**Work order**
Only the lines that include "agent" should be copied from the data below.

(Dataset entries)
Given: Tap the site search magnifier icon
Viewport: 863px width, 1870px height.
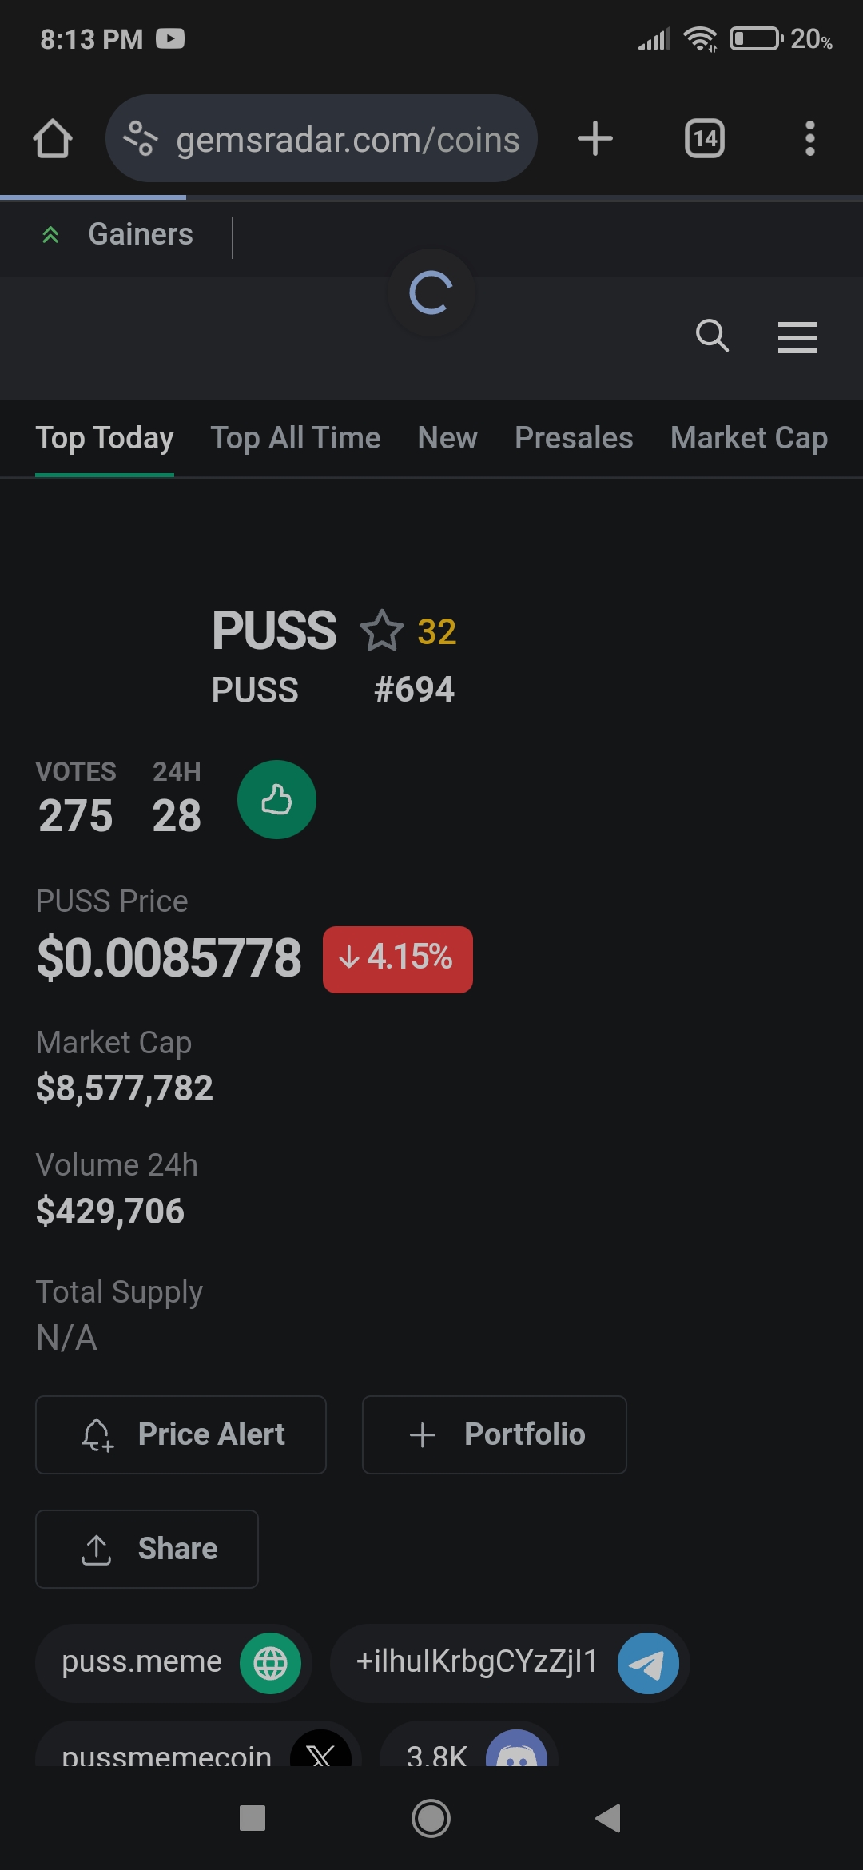Looking at the screenshot, I should pyautogui.click(x=712, y=336).
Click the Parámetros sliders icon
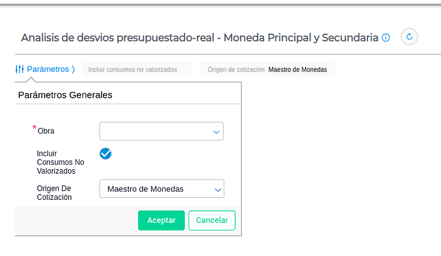This screenshot has height=256, width=441. [19, 69]
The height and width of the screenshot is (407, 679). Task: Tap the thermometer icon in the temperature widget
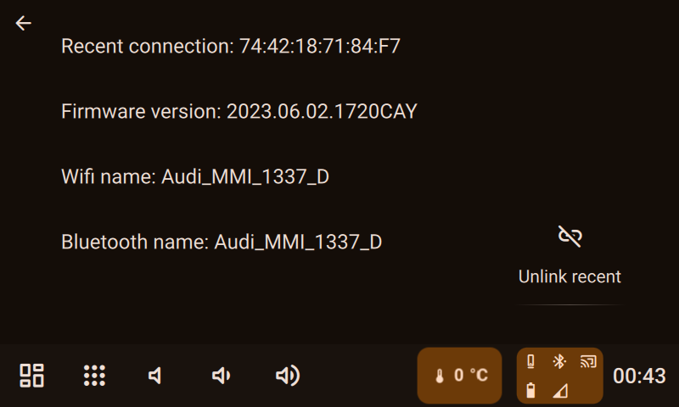coord(440,376)
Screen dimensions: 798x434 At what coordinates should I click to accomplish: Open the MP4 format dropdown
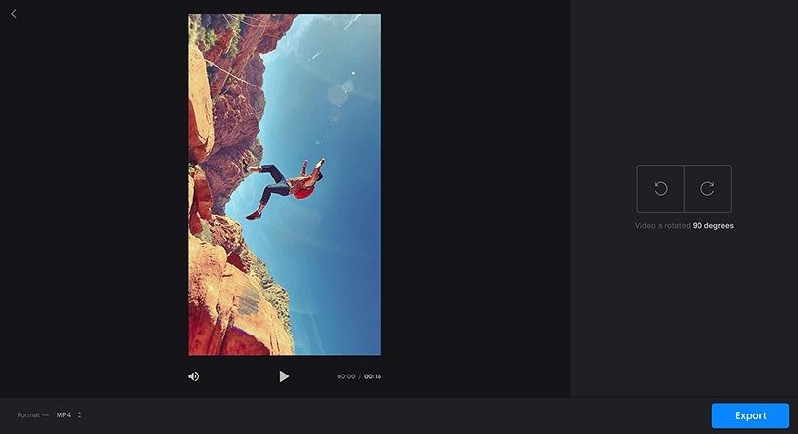(x=64, y=415)
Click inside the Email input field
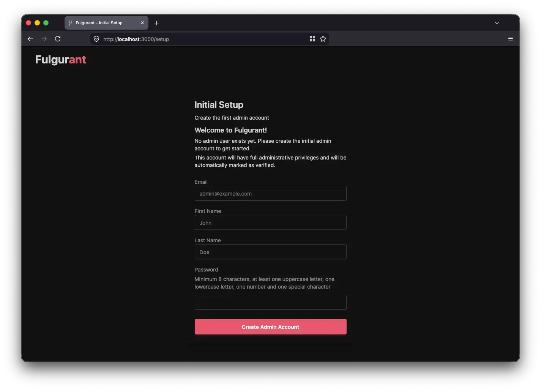541x390 pixels. coord(270,193)
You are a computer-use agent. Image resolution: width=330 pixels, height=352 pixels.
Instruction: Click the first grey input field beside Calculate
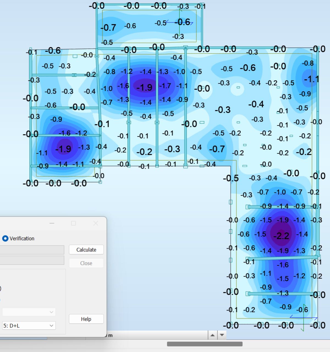[32, 250]
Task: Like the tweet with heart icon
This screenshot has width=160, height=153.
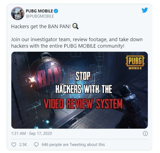Action: [14, 145]
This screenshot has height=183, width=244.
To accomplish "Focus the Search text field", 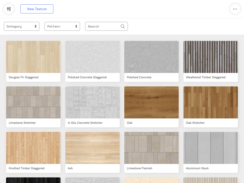I will 103,26.
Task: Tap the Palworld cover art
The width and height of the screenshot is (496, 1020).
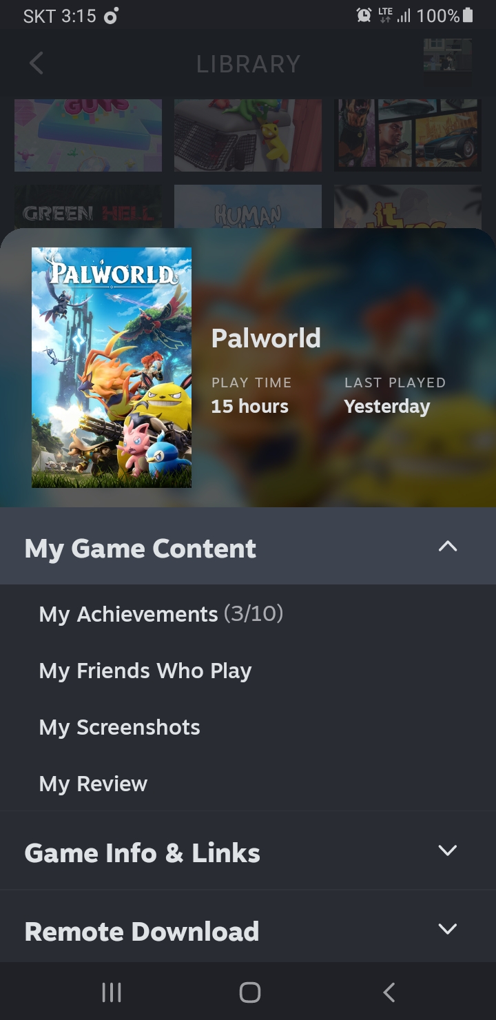Action: (x=112, y=368)
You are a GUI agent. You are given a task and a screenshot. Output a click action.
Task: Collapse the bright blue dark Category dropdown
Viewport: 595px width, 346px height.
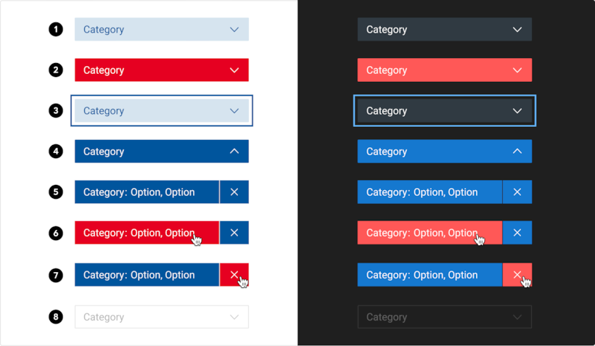click(x=444, y=152)
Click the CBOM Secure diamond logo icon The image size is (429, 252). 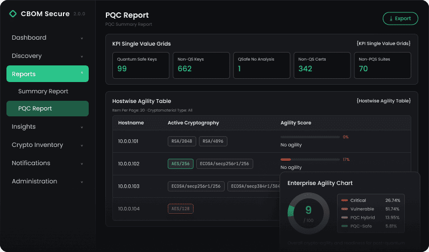(13, 14)

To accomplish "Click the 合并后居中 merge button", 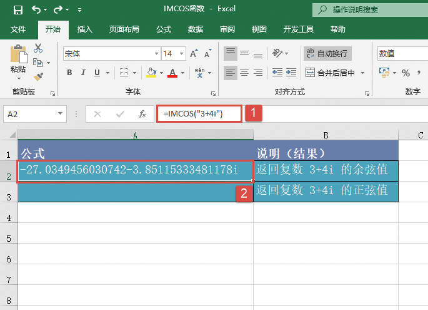I will [x=336, y=73].
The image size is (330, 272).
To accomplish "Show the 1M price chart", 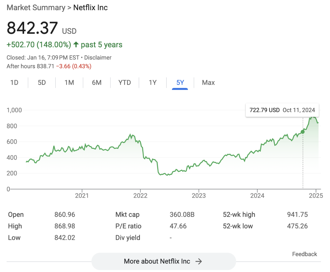I will point(69,83).
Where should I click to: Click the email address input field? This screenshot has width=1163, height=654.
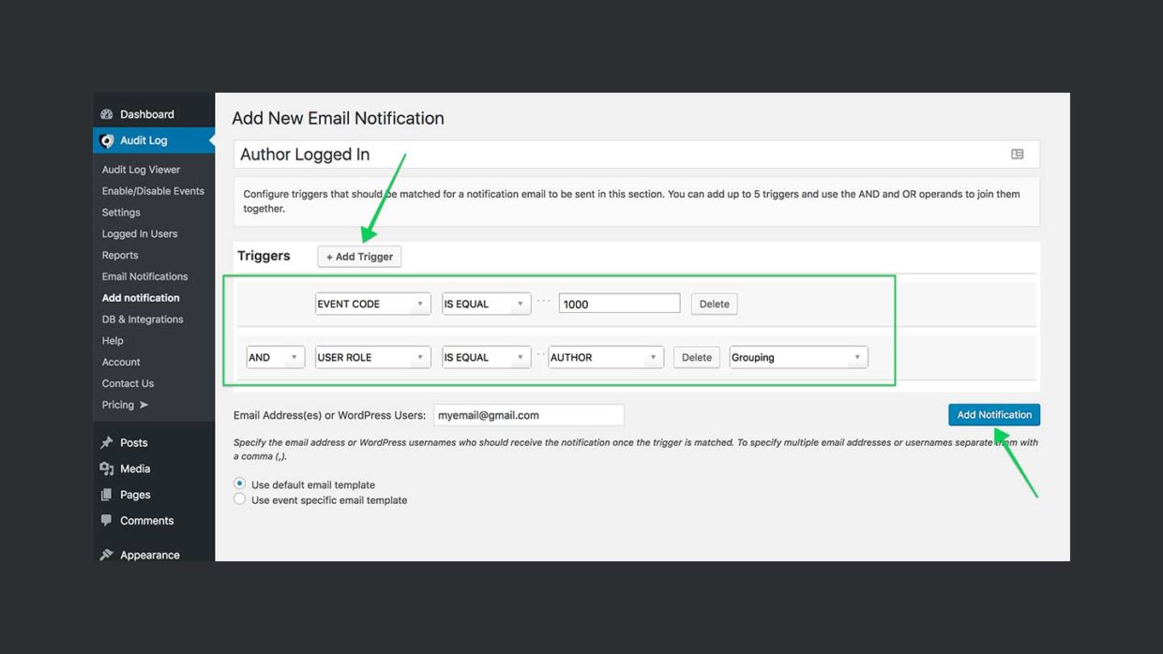529,414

**Task answer**
You are a computer-use agent. Image resolution: width=330 pixels, height=352 pixels.
You are a GUI agent. You are given a task and a screenshot. Output a click action.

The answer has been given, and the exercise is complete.